[658/07]
Emmylou Harris is one of those artists, like Aretha Franklin or Dolly Parton or Stevie Wonder or Joni Mitchell, whose music has always been in the background of my life.
I didn’t start consciously listening to her stuff, though, until I was in college. I had a ticket to see her in concert and picked up some of her albums, including Profile II: The Best of Emmylou Harris (1984) and “Born to Run,” (by Paul Kennerley) which was originally on Cimarron (1981), immediately became one of my favorite songs.
Well, I was born to run
To get ahead of the rest
And all that I wanted was to be the best
Just to feel free and be someone
I was born to be fast I was born to run
The high note and emphasis on “feel,” and, honestly, just the bounce of the whole thing, are literally mood-altering. As a kid who had been through a thing or two by then but who still had ambition, the lyrics spoke to me.
As a musician, Harris has always been remarkable not just because of her range or her openness to pushing her own boundaries and experimenting with different genres of music (recording songs written by artists as diverse as Bruce Springsteen, Chuck Berry, Willy Nelson, Gillian Welch, and Jimi Hendrix) but also because of her dedication to young composers and emerging musicians like Patty Griffin. She has a nice cover of the Griffin’s “One Big Love,” [from her second album, Flaming Red (1998)] on her 2000 release, Red Dirt Girl, although I prefer the original. Griffin’s debut, “Living with Ghosts,” had just come out in 1996 (around the same time as Tori Amos’s Under the Pink and Patti Rothberg’s Between the 1and the 9—yes, another one of those late 90s albums I bought at the Tower Records on the Upper West Side ).
Harris also contributed to a dizzying array of projects and worked with the likes of Neil Young, Bob Dylan, Sheryl Crow, and The Pretenders.
I had a hard time picking the second song—a third of the songs from Red Dirt Girl, alone, including the title track or “Hour of Gold,” could easily have made the cut. Or it could have been the title track from the phenomenal Wrecking Ball (1995) or a plethora of earlier songs.
I decided ultimately that I wanted to go with something from the Red Dirt Girl because, despite the fact that it’s Harris’ nineteenth studio album, it’s the first of her albums on which the majority of songs, in this case three-quarters of them, are written by her. Of the rest, she co-wrote all but one.
I went with “I Don’t Want to Talk about It Now,” in part because “Red Dirt Girl,” a deeply felt story about a short life full of strife and tragedy in the American South, can be mood-breaking, and “Hour of Gold,” although ethereal and beautiful, is also cruel and not something I’m always up for listening to (which, of course, would break the rules for Twofer Tuesday).
“I Don’t Want to Talk about It Now” is a crie du couer from a mature woman who understands the depths of the terrible situation she’s in and, eyes wide open, chooses (as far as one can be said to choose under the circumstances) to double down:
I can't break this spell
I know the trouble that I'm in
But If I got out of the mouth of hell
I'd walk right back again.
She has clearly tried to find her way clear but in the end gives into the impulses that control; her:
“I don’t want to talk about it now. / I want to go down.”
I find the arrangement really interesting, too.

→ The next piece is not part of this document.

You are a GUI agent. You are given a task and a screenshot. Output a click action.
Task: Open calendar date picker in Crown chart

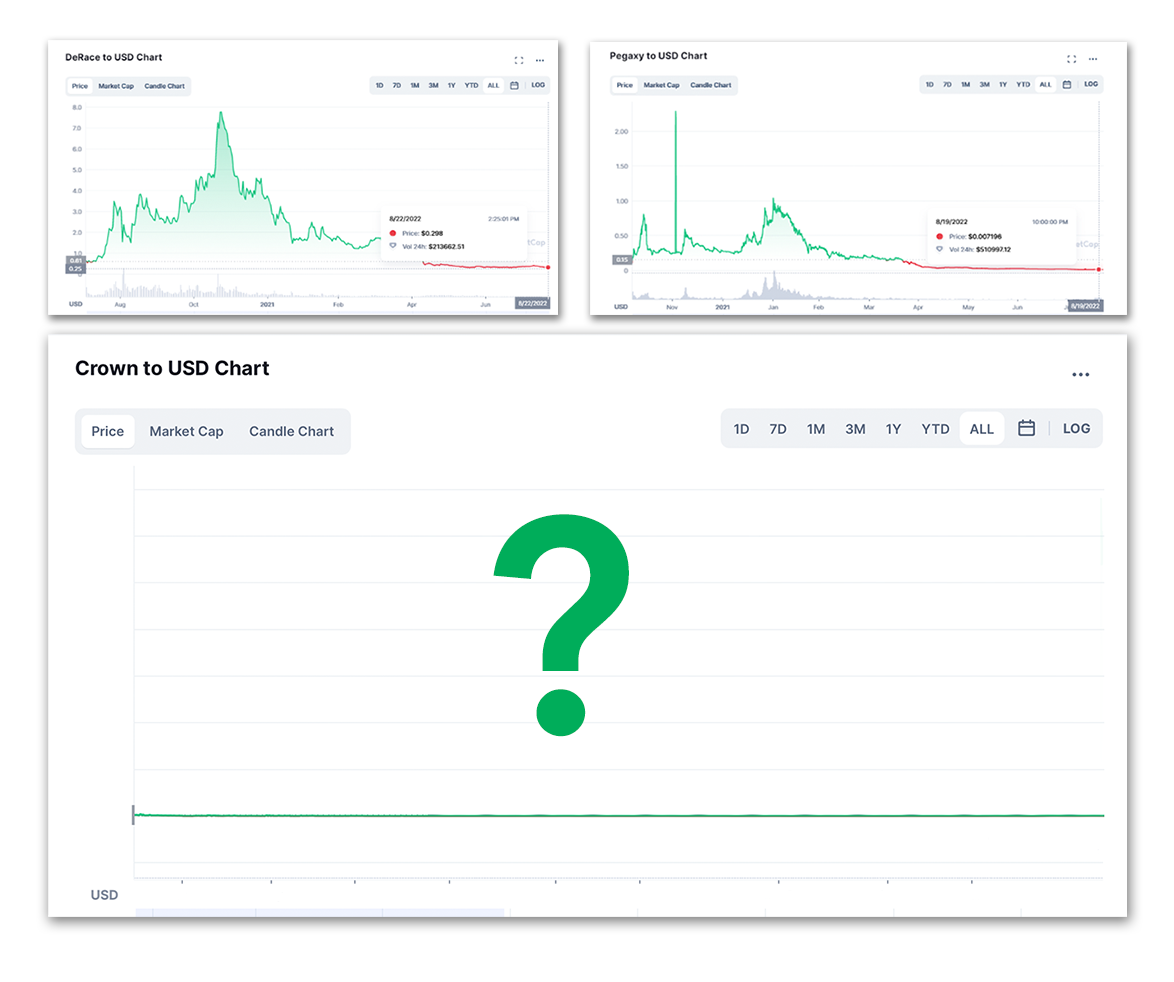1027,428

It’s kind of cold and sometimes dissonant, which highlights the woman’s isolation and, ultimately, her resignation.
BONUS TRACK
Trio came out in 1987 when I was still in college. As mentioned, I had just started listening to Harris’ albums before seeing her in concert so her music was already very much on my radar. But I could have been living on a distant planet and still heard about Trio.
There are really only two things to say about the song “Telling Me Lies (Linda Thompson and Betsy Cook)
Dolly Parton, Emmylou Harris, Linda Ronstadt
The harmonies; those absolutely glorious harmonies.
Thank you, Mary, for this post. "I don't want to talk about it now" resonated with me. This song painted my reality of time where I was in a relationship with someone. Fully invested in all the ways of our plans we bought to the table for our future together. Our lives took a turn became toxic the pain the lies the verbal abuse was my wakeup call. Funny all the possessions money lifestyle didn't matter. I just wanted love a real love I was told I could never have or didn't deserve. The joy inside my tears was when I overcame my weakness for a love that was never truly mine; was in of itself liberating. In a weird sort of way pain never felt so good at that time.... who was I fooling. I'm stronger now.
I have always loved Emmylou. I graduated from college in 1976. I have lots of her vinyl albums from that time, and later acquired CDs, including the Trio ones. (I love Linda and Dolly, too!) Elite Hotel is my favorite Emmylou album cover. Thank you for this positive post on her work!